College Students Have Forgotten How To Fight The System

Fredrik deBoer | New Republic | 27th September 2015

Suggests Wesleyan activists’ lukewarm response to a column on Black Lives Matter typifies a broader trend on American campuses: students have forgotten how to fight the system. "Student activists are now far too willing to pursue administrative means to address their complaints," thereby “neutering their efforts, sacrificing them to red tape, bureaucratic procedure, and the self-protective instincts of large institutions” (1,870 words)

The Sky’s Gone Dark

Charlie Stross | Charlie's Diary | 29th September 2015

Kessler Syndrome, aka collisional cascading, is the "nightmare scenario" (seen in the movie Gravity) where debris hitting satellites creates new debris and more collisions until some part of earth's orbit becomes essentially inaccessible to humans. Already "a satellite is destroyed every year by an impact event," and a fleck of paint "carries as much kinetic energy as a rifle bullet when it's traveling at orbital velocity" (700 words)

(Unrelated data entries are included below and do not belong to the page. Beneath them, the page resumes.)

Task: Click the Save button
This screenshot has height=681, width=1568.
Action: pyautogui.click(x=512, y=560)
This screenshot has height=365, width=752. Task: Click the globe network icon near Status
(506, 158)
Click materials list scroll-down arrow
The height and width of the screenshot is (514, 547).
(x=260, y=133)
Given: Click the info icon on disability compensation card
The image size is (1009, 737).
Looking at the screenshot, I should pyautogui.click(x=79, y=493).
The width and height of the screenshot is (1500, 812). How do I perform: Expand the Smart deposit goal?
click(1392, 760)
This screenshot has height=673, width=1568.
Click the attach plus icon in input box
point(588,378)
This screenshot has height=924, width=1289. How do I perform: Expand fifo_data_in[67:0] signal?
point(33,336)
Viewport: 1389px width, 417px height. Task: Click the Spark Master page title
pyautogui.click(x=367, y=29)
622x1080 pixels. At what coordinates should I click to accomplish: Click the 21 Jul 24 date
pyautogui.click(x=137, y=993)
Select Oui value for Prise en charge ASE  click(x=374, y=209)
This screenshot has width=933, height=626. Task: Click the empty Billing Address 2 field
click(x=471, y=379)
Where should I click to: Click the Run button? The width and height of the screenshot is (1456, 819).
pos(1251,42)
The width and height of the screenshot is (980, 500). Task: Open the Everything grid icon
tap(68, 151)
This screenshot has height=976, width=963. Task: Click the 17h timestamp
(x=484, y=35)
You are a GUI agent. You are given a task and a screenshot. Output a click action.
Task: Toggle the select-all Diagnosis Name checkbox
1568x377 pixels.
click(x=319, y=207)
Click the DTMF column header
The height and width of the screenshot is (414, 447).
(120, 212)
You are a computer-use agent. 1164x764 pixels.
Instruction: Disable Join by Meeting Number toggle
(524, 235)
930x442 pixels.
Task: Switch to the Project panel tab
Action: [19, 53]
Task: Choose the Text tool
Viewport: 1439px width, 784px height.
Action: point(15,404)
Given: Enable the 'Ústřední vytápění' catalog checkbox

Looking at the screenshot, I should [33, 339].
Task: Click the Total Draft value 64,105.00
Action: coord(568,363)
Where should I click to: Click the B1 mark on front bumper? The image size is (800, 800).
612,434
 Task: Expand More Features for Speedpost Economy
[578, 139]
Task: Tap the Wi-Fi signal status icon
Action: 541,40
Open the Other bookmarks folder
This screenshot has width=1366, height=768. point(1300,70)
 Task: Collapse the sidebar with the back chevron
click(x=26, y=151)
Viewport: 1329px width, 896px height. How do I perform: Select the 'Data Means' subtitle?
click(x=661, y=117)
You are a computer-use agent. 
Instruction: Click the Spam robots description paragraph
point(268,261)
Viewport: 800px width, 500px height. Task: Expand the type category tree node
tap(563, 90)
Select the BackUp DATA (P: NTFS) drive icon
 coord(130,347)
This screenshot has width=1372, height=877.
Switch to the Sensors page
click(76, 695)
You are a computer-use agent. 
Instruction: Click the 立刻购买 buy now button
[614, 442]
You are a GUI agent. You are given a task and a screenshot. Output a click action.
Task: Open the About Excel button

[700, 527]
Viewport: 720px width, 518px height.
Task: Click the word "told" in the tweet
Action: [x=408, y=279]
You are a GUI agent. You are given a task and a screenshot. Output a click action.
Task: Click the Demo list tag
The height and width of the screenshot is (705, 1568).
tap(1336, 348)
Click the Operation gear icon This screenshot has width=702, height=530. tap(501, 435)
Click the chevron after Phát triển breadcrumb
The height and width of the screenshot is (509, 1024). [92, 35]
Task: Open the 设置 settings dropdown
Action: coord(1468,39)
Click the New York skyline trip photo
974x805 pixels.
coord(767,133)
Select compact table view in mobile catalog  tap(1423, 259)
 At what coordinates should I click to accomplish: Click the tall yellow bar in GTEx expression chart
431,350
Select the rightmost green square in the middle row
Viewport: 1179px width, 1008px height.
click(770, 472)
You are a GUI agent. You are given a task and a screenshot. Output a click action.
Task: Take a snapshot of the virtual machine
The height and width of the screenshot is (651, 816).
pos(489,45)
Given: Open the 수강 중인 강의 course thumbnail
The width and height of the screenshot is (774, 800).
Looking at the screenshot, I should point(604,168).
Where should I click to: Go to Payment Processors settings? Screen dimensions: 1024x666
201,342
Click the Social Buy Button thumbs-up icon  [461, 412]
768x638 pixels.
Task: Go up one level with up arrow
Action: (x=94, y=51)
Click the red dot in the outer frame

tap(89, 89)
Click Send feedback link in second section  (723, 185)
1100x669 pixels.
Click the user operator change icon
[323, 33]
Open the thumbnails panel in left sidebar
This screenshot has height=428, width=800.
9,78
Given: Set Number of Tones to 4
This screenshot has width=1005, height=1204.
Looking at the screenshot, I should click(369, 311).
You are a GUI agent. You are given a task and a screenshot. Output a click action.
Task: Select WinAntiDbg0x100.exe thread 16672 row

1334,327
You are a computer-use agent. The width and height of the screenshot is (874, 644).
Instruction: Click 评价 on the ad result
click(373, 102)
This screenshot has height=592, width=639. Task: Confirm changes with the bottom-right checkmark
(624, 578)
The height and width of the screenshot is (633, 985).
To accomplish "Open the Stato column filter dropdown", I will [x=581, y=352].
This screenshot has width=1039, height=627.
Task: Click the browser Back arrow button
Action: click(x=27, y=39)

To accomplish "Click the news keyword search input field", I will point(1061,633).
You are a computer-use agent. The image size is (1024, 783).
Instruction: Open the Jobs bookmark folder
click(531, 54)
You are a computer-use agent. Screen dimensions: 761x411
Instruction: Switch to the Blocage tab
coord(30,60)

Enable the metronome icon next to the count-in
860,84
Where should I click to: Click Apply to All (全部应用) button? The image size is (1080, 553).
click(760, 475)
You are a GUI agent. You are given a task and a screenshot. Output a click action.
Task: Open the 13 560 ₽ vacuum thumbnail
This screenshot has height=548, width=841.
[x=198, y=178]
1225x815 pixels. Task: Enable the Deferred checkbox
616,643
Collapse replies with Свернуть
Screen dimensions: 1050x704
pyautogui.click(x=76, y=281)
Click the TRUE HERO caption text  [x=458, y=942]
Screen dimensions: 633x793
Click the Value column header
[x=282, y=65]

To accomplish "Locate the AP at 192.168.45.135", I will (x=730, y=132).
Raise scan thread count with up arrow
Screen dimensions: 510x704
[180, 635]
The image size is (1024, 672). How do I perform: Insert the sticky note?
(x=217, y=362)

Carol Dweck Revisits The Growth Mindset

Carol Dweck | Education Week | 22nd September 2015

Carol Dweck fears her "growth mindset" concept, "which grew up to counter the failed self-esteem movement," is being used to perpetuate it. A "growth mindset" is the belief that you can (metaphorically) "grow your brain" through structured effort. "Maybe we originally put too much emphasis on sheer effort," she says. "Maybe we talked too much about people having one mindset or the other, rather than portraying people as mixtures" (1,220 words)

Are Bosses Necessary?

Jerry Useem | Atlantic | 14th September 2015

Online shoe-seller Zappos adopts a hierarchy-smashing organisational scheme: Holocracy. "Instead of being assigned job descriptions from on high, employees take on mutable roles where they see a need. The hierarchical org chart is replaced by an ever-changing array of circles." Though radical, holocracy's development resembles that of the org chart itself: new information technologies changing how we structure organisations (1,930 words)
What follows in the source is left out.